Pela região estão incluídas obras em escolas de Palmeira, Castro, Imbituva, Tibagi, Ivaí, Carambeí, Ipiranga, Piraí do Sul e São João do Triunfo.
Pintura, melhorias em quadras esportivas, muros e portões, reformas em banheiros, laboratórios, serviços na rede elétrica e hidráulica. Essas foram as principais escolhas da comunidade escolar, que na última semana definiu prioridades de obras em mil escolas da rede pública estadual.
Em Ponta Grossa, 21 instituição deverão receber melhorias. Entre essas está o Centro Estadual de Educação Profissional de Ponta Grossa, Colégio Estadual Colônia Dona Luiza e Colégio 31 de Março, todos com problemas na cobertura. Além disso, estão incluídas a Escola Estadual Ana Divanir Boratto e os colégios Dorah Gomes Dairschman, Eugênio Malanski, Senador Correia, Presidente Kennedy, Meneleu Torres, E.E.C de Vila Velha, Edson Pietrobelli, Monteiro Lobato, Dr. Munhoz da Rocha, Padre Carlos Zelesny, Polivalente, General Antônio Sampaio, Padre Arnaldo Jansen, João Ricardo Von Borell, Padre Pedro Grzelczaki, Sirley Jagas e Regente Feijó. Pela região estão incluídas obras em escolas de Palmeira, Castro, Imbituva, Tibagi, Ivaí, Carambeí, Ipiranga, Piraí do Sul e São João do Triunfo.
As audiências foram o passo inicial do programa Escola 1000, que será lançado oficialmente pelo governador Beto Richa no dia 27 de setembro. Cada escola receberá R$ 100 mil para fazer reparos e melhorias. “A ideia era ouvir a comunidade antes, para que as obras sejam escolhidas pela população”, explicou o chefe da Casa Civil, Valdir Rossoni.
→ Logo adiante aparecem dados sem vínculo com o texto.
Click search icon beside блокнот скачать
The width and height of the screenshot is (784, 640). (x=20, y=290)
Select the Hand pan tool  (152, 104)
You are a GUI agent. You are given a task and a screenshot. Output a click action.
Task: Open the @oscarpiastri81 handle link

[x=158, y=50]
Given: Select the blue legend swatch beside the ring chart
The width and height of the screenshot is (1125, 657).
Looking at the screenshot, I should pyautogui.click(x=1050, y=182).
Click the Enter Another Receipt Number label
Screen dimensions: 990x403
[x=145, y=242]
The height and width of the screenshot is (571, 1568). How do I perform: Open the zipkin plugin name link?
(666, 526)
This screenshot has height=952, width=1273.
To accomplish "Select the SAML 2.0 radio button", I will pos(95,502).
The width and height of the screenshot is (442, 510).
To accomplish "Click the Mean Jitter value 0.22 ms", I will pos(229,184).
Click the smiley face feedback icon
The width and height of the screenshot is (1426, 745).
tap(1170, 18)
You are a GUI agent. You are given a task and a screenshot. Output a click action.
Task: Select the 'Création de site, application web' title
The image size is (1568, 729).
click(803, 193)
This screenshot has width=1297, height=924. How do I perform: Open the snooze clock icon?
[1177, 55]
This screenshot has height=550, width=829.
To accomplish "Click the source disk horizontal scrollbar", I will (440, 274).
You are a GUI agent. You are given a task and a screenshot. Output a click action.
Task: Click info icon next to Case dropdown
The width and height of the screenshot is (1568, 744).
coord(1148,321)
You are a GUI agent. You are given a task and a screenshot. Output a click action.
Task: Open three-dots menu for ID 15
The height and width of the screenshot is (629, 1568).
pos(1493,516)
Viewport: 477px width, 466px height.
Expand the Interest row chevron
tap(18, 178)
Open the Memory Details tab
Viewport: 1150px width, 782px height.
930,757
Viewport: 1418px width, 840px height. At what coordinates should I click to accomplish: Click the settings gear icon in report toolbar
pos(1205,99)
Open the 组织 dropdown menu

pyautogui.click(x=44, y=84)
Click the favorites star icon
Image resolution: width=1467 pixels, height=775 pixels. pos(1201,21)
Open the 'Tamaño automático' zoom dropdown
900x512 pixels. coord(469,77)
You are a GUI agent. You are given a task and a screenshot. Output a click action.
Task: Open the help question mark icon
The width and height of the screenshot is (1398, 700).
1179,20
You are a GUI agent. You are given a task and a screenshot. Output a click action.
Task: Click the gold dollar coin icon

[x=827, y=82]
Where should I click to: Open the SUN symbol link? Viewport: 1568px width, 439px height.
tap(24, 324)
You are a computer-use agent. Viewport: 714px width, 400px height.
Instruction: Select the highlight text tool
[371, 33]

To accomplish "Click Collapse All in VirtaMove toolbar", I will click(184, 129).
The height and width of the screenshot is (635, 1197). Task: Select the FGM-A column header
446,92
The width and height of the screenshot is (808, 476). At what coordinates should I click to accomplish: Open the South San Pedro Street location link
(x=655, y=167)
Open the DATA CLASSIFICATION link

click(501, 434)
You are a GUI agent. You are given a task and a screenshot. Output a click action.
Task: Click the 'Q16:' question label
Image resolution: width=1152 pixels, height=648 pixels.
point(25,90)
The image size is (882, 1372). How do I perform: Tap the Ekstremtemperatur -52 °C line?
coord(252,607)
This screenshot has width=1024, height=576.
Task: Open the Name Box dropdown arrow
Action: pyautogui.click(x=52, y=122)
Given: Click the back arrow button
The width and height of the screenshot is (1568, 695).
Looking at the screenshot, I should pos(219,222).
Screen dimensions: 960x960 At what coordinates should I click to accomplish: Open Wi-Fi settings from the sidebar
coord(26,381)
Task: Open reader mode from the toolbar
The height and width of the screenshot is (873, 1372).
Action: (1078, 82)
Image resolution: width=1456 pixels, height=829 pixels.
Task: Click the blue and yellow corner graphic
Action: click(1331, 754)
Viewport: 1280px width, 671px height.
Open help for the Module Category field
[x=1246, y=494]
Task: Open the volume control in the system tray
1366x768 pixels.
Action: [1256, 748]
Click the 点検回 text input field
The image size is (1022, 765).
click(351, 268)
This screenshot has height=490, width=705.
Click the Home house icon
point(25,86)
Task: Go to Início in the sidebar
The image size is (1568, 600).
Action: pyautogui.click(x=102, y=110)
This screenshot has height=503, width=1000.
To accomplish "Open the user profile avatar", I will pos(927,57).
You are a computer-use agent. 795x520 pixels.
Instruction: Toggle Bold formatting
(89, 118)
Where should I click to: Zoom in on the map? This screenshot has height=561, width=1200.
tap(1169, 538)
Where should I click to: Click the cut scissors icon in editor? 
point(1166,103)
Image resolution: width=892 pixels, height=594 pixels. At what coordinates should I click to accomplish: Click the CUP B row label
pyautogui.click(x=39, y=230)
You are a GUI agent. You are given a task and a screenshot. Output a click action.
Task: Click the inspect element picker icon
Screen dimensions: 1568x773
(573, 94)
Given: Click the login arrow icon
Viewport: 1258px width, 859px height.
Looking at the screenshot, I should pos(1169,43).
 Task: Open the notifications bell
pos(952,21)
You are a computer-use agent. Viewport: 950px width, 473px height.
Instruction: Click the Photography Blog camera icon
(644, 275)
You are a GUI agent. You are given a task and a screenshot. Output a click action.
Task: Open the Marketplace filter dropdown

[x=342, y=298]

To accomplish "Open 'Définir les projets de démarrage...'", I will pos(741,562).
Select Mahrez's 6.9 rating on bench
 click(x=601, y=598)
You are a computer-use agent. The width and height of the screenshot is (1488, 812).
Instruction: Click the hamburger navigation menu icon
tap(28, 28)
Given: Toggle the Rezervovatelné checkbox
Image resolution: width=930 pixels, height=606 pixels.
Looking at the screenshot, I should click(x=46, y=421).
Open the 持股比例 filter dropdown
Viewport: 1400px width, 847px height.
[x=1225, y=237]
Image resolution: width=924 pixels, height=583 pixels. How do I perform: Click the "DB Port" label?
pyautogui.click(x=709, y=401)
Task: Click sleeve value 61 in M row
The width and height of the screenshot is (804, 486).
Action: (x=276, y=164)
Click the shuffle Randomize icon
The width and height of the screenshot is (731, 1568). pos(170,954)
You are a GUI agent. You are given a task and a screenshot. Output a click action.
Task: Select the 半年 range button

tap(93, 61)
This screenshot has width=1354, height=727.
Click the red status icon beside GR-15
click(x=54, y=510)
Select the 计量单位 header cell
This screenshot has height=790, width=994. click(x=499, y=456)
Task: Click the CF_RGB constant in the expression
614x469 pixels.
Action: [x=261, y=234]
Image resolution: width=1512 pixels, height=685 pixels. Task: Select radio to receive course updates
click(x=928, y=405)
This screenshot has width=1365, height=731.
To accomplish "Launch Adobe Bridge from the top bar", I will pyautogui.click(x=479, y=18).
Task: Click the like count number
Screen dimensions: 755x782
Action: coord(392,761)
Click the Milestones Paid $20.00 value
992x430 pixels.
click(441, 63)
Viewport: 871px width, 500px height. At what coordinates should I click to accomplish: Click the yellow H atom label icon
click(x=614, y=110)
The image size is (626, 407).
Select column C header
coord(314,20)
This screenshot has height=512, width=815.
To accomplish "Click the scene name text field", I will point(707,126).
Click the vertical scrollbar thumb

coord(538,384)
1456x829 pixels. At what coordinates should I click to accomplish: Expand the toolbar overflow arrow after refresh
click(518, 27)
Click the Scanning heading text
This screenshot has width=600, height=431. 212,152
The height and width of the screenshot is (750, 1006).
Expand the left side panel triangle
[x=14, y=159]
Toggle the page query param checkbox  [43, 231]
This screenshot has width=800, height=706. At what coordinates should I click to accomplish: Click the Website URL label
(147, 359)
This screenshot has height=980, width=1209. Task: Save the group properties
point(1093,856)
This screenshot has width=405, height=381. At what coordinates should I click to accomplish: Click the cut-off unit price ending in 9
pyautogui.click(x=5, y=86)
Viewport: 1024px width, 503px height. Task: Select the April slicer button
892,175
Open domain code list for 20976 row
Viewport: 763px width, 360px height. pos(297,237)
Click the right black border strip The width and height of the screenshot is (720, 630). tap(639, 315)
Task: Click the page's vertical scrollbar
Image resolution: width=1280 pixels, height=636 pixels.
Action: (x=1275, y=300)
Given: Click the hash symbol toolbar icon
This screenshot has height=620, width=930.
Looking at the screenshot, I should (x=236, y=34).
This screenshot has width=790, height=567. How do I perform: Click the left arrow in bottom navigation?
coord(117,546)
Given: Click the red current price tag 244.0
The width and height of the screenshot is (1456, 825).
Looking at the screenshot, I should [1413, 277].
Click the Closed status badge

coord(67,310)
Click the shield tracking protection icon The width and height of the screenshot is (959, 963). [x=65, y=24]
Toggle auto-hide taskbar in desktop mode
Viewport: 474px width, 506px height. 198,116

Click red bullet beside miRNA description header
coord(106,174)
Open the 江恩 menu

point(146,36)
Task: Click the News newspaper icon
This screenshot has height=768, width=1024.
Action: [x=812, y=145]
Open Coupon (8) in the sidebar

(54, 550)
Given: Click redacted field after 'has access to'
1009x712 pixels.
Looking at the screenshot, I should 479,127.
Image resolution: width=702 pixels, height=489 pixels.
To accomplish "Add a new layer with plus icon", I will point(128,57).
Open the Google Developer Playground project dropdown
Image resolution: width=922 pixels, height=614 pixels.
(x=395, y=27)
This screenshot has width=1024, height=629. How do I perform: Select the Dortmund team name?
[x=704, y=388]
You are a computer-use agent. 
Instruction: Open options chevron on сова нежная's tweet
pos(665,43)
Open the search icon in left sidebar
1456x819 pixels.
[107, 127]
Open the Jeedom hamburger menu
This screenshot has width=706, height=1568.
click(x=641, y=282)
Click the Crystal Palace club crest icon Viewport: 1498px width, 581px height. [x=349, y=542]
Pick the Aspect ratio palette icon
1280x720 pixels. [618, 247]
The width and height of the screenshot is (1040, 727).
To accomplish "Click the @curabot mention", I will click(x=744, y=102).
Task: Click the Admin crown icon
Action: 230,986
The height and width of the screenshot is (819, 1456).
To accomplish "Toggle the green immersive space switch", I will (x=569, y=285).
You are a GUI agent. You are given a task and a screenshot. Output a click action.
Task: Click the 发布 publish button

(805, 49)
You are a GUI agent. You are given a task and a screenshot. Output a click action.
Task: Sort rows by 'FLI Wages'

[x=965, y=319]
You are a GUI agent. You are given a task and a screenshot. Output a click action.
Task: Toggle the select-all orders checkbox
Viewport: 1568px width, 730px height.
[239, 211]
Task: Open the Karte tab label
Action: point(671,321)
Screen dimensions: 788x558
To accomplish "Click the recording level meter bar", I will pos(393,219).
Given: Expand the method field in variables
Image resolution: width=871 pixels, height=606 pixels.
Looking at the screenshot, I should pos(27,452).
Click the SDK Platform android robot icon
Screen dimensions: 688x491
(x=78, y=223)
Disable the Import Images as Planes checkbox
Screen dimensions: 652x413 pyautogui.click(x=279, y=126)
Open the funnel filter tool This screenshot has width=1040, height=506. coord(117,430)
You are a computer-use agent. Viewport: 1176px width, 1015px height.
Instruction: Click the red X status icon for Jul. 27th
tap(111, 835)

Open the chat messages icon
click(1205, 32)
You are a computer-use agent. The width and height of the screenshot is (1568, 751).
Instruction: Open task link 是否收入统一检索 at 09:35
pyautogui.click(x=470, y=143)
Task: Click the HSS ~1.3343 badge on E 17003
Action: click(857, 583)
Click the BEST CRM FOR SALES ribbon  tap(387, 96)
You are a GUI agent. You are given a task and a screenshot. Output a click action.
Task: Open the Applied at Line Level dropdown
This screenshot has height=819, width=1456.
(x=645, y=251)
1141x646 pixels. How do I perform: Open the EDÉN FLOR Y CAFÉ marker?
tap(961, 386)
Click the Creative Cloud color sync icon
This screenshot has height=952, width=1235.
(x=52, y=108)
A secretária de Estado da Educação, professora Ana Seres, avalia que as audiências públicas foram proveitosas. “O envolvimento e a participação de todos no dia a dia da escola é um dos pilares da nossa atuação. E ninguém melhor que os frequentadores da escola para apontarem o que é mais importante”, disse Ana Seres. Ela frisou também que os investimentos em educação, nos últimos anos, envolvem recursos humanos e questões pedagógicas, além da infraestrutura. “Considero que o aumento da hora-atividade, o tempo que o professor tem para corrigir trabalhos e provas, é um dos melhores avanços garantidos pela atual gestão”, disse.
A hora-atividade foi ampliada em 75% e com isso os professores da rede estadual têm um terço do seu tempo para atividades fora da classe. A cada 20 horas de trabalho, sete são reservadas à hora-atividade. “Isso é qualidade de vida para o profissional e mais qualidade de ensino dentro da sala”, comenta Ana Seres.
Quase a metade das 2,1 mil unidades da rede pública estadual será contemplada, beneficiando diretamente cerca de meio milhão de alunos, além de movimentar o comércio local com a contratação de serviços.
Orçamento mais que dobrou na Educação
O orçamento da Educação mais que dobrou nos últimos cinco anos no Paraná. De R$ 3,7 bilhões em 2010, evoluiu para uma previsão de R$ 7,8 bilhões em 2016. O número de professores e funcionários da rede pública estadual também aumentou, com a contratação, desde 2011, de mais 23 mil profissionais da educação (entre professores e servidores). Este ano foi aplicado o reajuste de 10,6% nos salários, assinada a nomeação de novos 296 professores concursados e estão em trâmite dois protocolos para realização de concursos públicos para funcionários de escolas.